Bande de bachi Reichsmarine "Flottentender Jagd"
Le ruban de bachi du tender de flotte “Jagd” de la Reichsmarine représente un témoignage authentique de l'histoire navale allemande entre 1921 et 1935. Cet exemplaire tissé de fils métalliques en état neuf incarne la pratique traditionnelle d'identification des marins selon leurs unités de service respectives.
La Reichsmarine vit officiellement le jour le 1er janvier 1921, issue de la Marine impériale suite à la défaite de l'Allemagne lors de la Première Guerre mondiale. Le Traité de Versailles du 28 juin 1919 imposa des restrictions maritimes drastiques à l'Allemagne. Le traité limitait la marine allemande à un maximum de 15 000 hommes, six cuirassés, six croiseurs, douze destroyers et douze torpilleurs. Les sous-marins étaient totalement interdits. Dans ce cadre contraint, la Reichsmarine devait accomplir ses missions de défense côtière et de formation.
Les tenders de flotte étaient des navires de soutien spécialisés qui jouaient un rôle essentiel dans l'appui aux unités opérationnelles de la flotte. Ces navires servaient au ravitaillement logistique, au transport de personnel et de matériel, ainsi qu'à divers services auxiliaires. Le nom “Jagd” (Chasse) s'inscrit dans la tradition maritime de dénomination, où les tenders étaient fréquemment nommés d'après des activités, des régions ou des termes traditionnels.

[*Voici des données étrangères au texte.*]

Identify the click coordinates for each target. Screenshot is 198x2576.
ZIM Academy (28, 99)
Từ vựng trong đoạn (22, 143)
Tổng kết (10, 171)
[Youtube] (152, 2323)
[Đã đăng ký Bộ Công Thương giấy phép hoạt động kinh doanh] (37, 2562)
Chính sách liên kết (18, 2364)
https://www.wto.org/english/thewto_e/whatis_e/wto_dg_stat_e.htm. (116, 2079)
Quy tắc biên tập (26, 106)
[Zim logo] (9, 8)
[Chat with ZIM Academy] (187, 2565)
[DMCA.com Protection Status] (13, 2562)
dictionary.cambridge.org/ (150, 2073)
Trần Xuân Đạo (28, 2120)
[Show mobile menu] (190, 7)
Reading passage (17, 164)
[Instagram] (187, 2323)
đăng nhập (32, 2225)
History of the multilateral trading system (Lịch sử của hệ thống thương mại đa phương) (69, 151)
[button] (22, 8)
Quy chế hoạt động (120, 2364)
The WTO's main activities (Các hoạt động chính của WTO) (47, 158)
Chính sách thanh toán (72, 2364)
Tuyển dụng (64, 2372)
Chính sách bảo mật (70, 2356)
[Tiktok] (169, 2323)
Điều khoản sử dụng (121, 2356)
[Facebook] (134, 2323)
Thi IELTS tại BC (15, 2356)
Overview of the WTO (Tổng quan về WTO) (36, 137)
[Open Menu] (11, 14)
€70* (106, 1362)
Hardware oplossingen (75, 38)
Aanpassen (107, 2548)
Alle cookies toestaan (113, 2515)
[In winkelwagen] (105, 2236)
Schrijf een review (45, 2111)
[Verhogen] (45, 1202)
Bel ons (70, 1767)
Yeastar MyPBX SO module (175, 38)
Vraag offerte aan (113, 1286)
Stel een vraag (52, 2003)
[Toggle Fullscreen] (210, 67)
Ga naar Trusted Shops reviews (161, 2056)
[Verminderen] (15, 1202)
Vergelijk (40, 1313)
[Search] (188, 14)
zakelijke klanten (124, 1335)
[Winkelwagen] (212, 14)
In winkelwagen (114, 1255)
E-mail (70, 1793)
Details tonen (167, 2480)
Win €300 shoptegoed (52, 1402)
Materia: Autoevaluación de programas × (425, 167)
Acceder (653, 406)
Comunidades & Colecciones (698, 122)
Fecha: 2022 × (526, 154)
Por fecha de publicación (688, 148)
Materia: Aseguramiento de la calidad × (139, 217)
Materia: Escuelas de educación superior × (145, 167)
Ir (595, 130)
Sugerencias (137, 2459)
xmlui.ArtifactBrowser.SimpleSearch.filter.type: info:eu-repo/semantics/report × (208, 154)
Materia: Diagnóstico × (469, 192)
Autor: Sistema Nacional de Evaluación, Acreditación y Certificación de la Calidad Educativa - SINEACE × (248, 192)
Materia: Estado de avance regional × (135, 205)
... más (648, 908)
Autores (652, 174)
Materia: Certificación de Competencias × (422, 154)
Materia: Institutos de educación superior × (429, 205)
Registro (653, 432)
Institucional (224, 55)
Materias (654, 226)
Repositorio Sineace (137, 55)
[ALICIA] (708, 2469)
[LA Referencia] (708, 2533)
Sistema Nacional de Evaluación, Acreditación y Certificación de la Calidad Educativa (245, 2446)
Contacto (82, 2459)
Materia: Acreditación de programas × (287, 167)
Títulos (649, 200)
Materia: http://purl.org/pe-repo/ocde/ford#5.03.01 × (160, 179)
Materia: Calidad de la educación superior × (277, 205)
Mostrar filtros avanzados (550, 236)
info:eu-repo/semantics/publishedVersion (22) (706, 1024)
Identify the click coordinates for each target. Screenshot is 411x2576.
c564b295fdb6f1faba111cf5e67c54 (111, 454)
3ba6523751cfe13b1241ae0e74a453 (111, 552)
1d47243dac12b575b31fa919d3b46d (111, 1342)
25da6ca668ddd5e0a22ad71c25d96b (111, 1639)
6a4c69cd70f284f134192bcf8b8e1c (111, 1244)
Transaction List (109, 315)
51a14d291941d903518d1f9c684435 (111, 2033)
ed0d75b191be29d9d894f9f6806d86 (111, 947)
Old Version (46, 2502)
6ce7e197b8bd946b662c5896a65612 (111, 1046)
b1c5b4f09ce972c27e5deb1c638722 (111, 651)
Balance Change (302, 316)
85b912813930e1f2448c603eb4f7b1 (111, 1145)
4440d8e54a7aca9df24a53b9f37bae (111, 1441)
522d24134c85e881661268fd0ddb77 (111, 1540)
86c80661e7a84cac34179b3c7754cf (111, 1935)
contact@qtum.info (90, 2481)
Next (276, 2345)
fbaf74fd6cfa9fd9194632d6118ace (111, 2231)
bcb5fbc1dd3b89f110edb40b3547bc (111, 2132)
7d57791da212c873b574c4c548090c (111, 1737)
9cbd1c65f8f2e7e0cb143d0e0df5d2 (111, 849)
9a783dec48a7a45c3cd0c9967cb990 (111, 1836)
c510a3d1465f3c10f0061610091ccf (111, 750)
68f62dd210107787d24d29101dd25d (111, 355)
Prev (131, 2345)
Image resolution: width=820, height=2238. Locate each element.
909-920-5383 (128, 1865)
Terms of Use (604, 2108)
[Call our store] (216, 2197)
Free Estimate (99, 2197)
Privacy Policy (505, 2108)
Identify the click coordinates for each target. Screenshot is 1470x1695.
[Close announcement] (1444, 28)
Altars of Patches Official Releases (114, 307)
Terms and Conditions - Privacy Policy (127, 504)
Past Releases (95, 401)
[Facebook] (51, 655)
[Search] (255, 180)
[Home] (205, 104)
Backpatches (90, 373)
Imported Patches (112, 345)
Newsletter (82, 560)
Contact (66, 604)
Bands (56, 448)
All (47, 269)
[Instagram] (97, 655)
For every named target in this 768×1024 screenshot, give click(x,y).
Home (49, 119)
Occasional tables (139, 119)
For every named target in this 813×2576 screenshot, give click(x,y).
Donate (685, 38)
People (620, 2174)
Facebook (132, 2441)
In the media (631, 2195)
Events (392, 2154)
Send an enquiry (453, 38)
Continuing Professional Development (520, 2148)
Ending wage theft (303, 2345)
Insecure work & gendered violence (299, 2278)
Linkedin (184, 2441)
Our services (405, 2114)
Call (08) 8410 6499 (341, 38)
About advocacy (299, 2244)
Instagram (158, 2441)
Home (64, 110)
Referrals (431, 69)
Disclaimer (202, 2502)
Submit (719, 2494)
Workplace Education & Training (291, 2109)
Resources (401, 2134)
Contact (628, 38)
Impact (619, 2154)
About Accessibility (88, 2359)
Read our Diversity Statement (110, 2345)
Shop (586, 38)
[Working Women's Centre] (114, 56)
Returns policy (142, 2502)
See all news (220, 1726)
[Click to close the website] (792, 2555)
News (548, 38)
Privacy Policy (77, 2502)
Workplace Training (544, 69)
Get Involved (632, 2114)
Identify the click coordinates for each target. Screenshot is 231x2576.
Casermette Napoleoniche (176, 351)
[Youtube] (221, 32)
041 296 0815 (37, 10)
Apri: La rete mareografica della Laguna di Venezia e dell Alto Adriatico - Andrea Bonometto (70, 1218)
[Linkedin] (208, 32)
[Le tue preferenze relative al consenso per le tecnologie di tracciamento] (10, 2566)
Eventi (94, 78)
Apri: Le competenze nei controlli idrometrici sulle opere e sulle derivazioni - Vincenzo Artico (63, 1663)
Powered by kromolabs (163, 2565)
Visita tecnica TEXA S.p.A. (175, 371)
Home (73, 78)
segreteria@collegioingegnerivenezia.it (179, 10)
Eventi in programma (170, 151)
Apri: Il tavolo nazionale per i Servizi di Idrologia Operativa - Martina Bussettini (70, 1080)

Les rubans de bachi étaient partie intégrante de l'uniforme marin depuis l'époque de la Marine impériale. Ils étaient portés sur le bonnet de marin et affichaient le nom du navire ou de l'unité en lettres dorées ou argentées. Cette tradition remonte au XIXe siècle et fut adoptée par la plupart des marines européennes. Les rubans de bachi servaient non seulement à l'identification, mais renforçaient également l'esprit de corps et le lien de l'équipage avec son navire.
L'exécution tissée de fils métalliques présentée ici est particulièrement remarquable. Ces rubans de haute qualité étaient fabriqués avec des fils métalliques dorés ou argentés sur fond noir ou bleu foncé. La production nécessitait des rubanniers spécialisés, souvent situés dans des centres traditionnels de production textile. L'inscription suivait typiquement un format établi : le nom du navire apparaissait au centre en lettres latines, encadré d'ancres stylisées, de feuilles de chêne ou d'autres symboles maritimes.
La Reichsmarine maintenait des règlements d'uniforme stricts, consignés dans divers règlements de service. Les règlements vestimentaires définissaient précisément quand et comment porter les pièces d'uniforme. Les rubans de bachi étaient des composants intégraux de l'uniforme de service pour les hommes du rang et les sous-officiers sans dragonne. Les officiers portaient des coiffures différentes sans noms de navires.
L'état décrit comme “1a” et “neuf” suggère que ce ruban de bachi n'a peut-être jamais été porté ou fut seulement conservé à des fins représentatives. De tels exemplaires non portés sont particulièrement rares aujourd'hui, car la plupart des rubans subissaient une usure naturelle pendant le service. Nombreux rubans furent conservés comme souvenirs après la mise hors service des navires ou lors de mutations.
La Reichsmarine exista jusqu'en 1935, lorsqu'elle fut remplacée par la Kriegsmarine. Avec la prise du pouvoir nazie en 1933, l'Allemagne commença à ignorer graduellement les restrictions de Versailles. Le 16 mars 1935, Adolf Hitler annonça officiellement le réarmement, et la Reichsmarine fut rebaptisée Kriegsmarine.
Pour les collectionneurs et historiens, les rubans de bachi de la Reichsmarine constituent des documents importants de l'histoire navale. Ils permettent la reconstitution des histoires de navires, des structures de flotte et des contextes historiques du personnel. Le ruban du tender “Jagd” est un témoin matériel d'une unité spécifique au sein d'une époque historiquement significative de l'histoire navale allemande, située entre la défaite de la Première Guerre mondiale et la reconstruction sous le régime national-socialiste.
La préservation de tels objets dans les collections muséales et privées contribue à la compréhension des traditions maritimes, de l'étude des uniformes et de l'histoire militaire générale. Ils sont les témoins silencieux du service de milliers de marins qui accomplirent leur devoir dans des conditions souvent difficiles.